» **WHAT YOU HAVE TO DO**
Print every line below. Match each one exactly.

====

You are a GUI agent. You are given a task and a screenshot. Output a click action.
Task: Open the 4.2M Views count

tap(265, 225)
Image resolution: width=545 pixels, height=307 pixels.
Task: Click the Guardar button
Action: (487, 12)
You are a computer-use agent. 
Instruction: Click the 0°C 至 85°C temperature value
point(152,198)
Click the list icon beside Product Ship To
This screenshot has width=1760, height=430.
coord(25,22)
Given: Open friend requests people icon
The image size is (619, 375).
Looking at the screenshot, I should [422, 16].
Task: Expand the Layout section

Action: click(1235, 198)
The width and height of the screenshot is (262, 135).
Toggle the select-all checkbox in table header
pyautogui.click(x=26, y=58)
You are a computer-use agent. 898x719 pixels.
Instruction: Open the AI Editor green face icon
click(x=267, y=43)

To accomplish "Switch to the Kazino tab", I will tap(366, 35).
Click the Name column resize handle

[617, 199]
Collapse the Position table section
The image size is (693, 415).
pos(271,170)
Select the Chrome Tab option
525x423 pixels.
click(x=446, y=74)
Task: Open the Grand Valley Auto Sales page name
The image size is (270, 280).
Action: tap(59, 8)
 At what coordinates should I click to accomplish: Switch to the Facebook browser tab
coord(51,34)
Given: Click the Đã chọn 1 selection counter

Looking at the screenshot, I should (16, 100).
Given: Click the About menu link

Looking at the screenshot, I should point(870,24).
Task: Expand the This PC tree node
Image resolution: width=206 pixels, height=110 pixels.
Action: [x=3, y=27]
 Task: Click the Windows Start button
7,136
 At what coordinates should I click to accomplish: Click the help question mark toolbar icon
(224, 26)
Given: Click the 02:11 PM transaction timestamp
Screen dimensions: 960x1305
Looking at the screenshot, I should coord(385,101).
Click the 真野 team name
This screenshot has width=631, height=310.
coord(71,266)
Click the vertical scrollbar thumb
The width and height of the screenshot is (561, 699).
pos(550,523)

====

» **EXERCISE OUTPUT**
You are a GUI agent. You are given a task and a screenshot. Output a click action.
Task: Open the 4.2M Views count

tap(265, 225)
Image resolution: width=545 pixels, height=307 pixels.
Task: Click the Guardar button
Action: (487, 12)
You are a computer-use agent. 
Instruction: Click the 0°C 至 85°C temperature value
point(152,198)
Click the list icon beside Product Ship To
This screenshot has width=1760, height=430.
coord(25,22)
Given: Open friend requests people icon
The image size is (619, 375).
Looking at the screenshot, I should [422, 16].
Task: Expand the Layout section

Action: click(1235, 198)
The width and height of the screenshot is (262, 135).
Toggle the select-all checkbox in table header
pyautogui.click(x=26, y=58)
You are a computer-use agent. 898x719 pixels.
Instruction: Open the AI Editor green face icon
click(x=267, y=43)

To accomplish "Switch to the Kazino tab", I will tap(366, 35).
Click the Name column resize handle

[617, 199]
Collapse the Position table section
The image size is (693, 415).
pos(271,170)
Select the Chrome Tab option
525x423 pixels.
click(x=446, y=74)
Task: Open the Grand Valley Auto Sales page name
The image size is (270, 280).
Action: tap(59, 8)
 At what coordinates should I click to accomplish: Switch to the Facebook browser tab
coord(51,34)
Given: Click the Đã chọn 1 selection counter

Looking at the screenshot, I should (16, 100).
Given: Click the About menu link

Looking at the screenshot, I should point(870,24).
Task: Expand the This PC tree node
Image resolution: width=206 pixels, height=110 pixels.
Action: [x=3, y=27]
 Task: Click the Windows Start button
7,136
 At what coordinates should I click to accomplish: Click the help question mark toolbar icon
(224, 26)
Given: Click the 02:11 PM transaction timestamp
Screen dimensions: 960x1305
Looking at the screenshot, I should coord(385,101).
Click the 真野 team name
This screenshot has width=631, height=310.
coord(71,266)
Click the vertical scrollbar thumb
The width and height of the screenshot is (561, 699).
pos(550,523)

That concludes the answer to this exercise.